L’article souligne que cette stratégie, qualifiée de « guerre d’usure économique », est adoptée par le JNIM en réponse à la supériorité militaire écrasante des Forces armées maliennes (FAMa) sur le terrain conventionnel. Selon l’auteur, les défaites et les pertes lourdes subies par les terroristes les obligent à privilégier l’approche asymétrique.

Dénonciation des manœuvres occidentales

L’éditorial pointe directement la France, notamment le Président Emmanuel Macron (citant des propos attribués ou traduisant son « état d’esprit »), comme ayant juré de « reprendre pied au Mali par tous les moyens » après avoir été écartée.

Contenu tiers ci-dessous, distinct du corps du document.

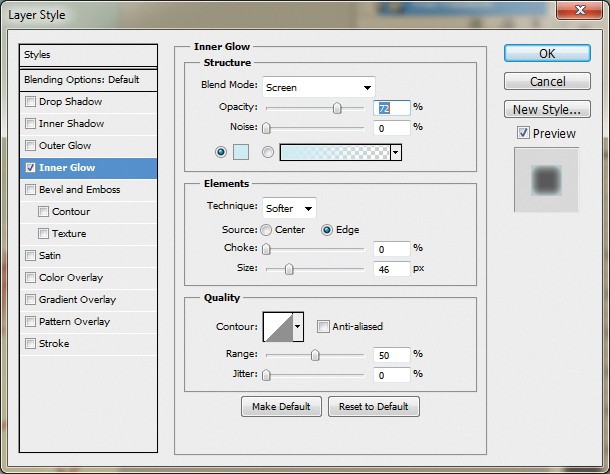The image size is (610, 474).
Task: Open the Contour curve thumbnail picker
Action: pyautogui.click(x=278, y=327)
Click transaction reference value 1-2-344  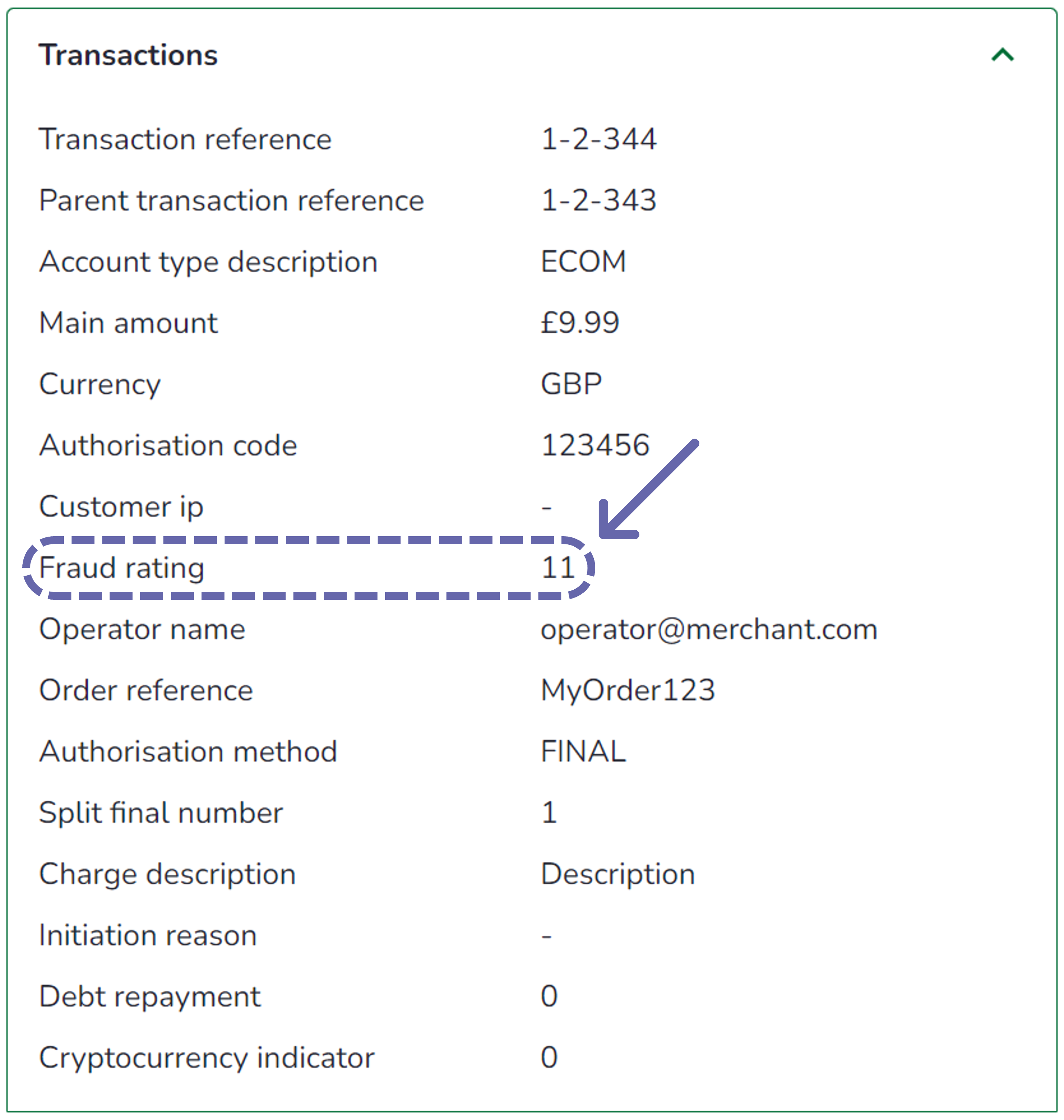pyautogui.click(x=598, y=139)
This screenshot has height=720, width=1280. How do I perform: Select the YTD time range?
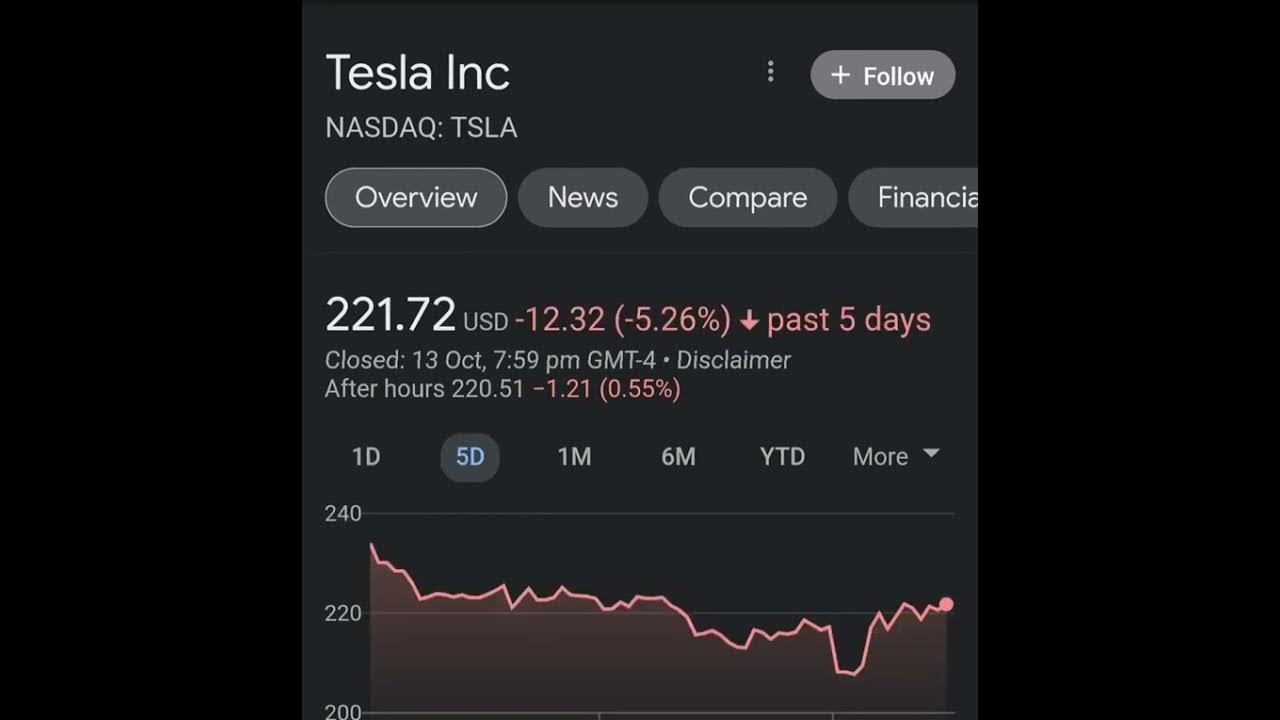point(782,457)
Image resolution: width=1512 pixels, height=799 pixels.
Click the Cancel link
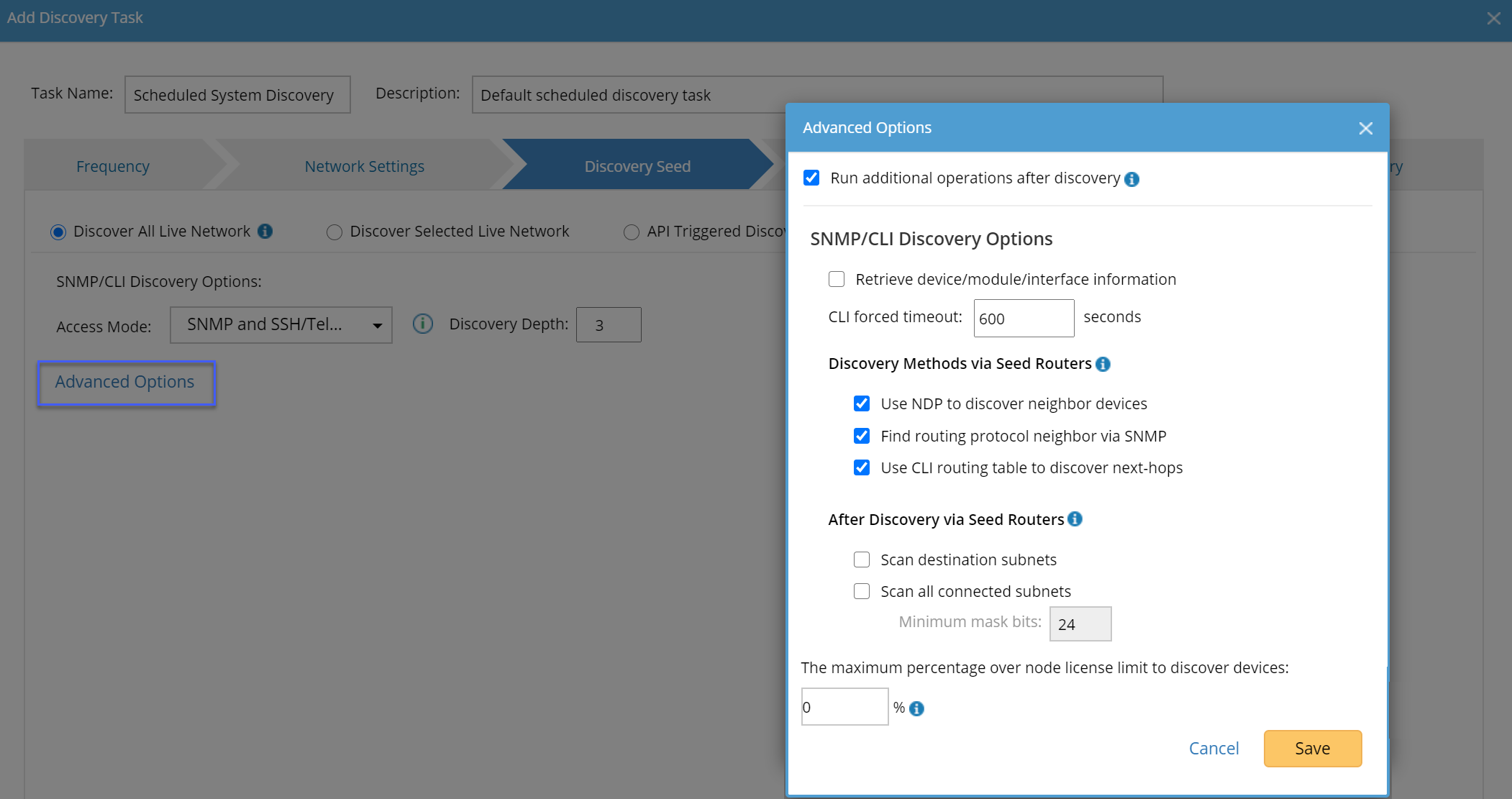(x=1213, y=748)
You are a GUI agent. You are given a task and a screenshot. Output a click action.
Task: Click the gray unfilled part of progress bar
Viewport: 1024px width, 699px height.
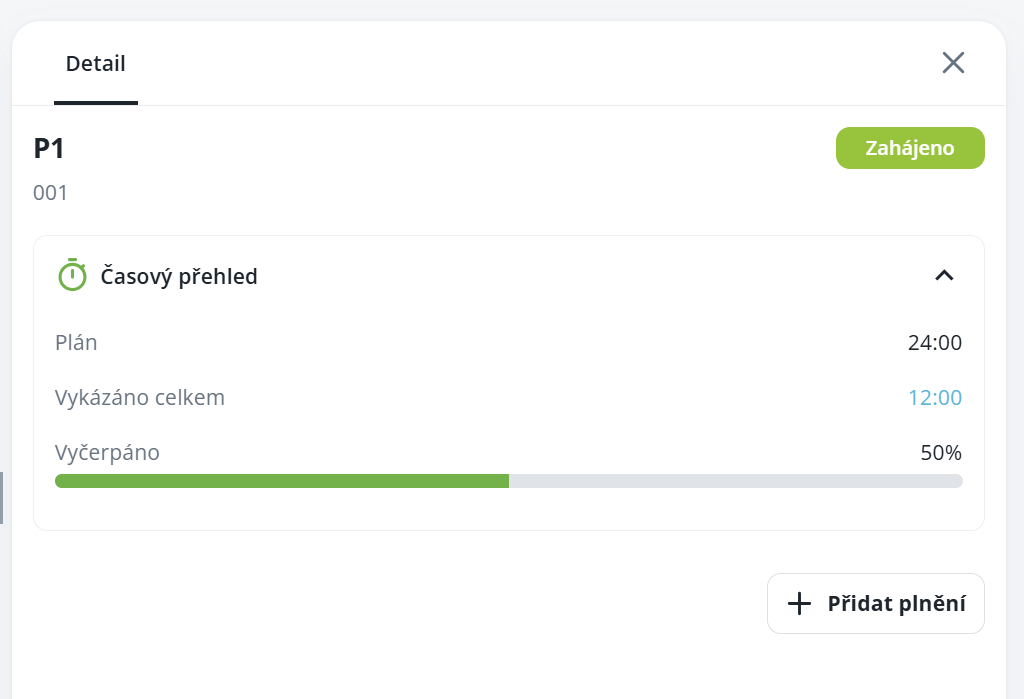735,481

Parallèlement, l’auteur dénonce une « instrumentalisation cynique des instruments diplomatiques » en relevant le paradoxe entre :

  1. Les alertes de sécurité des ambassades occidentales (États-Unis, Royaume-Uni, Allemagne) enjoignant leurs ressortissants de quitter le Mali.
  2. Les succès militaires des FAMa, même reconnus par un officiel américain (Christopher Landau, Secrétaire adjoint au Département d’État, félicitant les FAMa).
  3. L’arrivée de vagues de touristes étrangers (Russie, Lettonie, Luxembourg) à Tombouctou et Mopti en vue de la Biennale artistique et culturelle.

Un soutien critique à la Transition

L’auteur appelle les Maliens à la résilience et à resserrer les rangs derrière les autorités de la Transition, qu’il considère comme « le moindre mal » face au risque d’anarchie et d’expansion du terrorisme dans toute l’Afrique de l’Ouest.

Néanmoins, le soutien est formulé comme critique. Le journaliste reconnaît les « erreurs, des manquements et des décisions qui laissent perplexe » (comme la dissolution des partis et la répression de la liberté d’expression) et insiste sur le devoir citoyen de les dénoncer. Il exhorte les autorités à « lâcher du lest » et à libérer les détenus politiques, car « ce qui est en jeu dépasse les calculs partisans… C’est la survie de la République. »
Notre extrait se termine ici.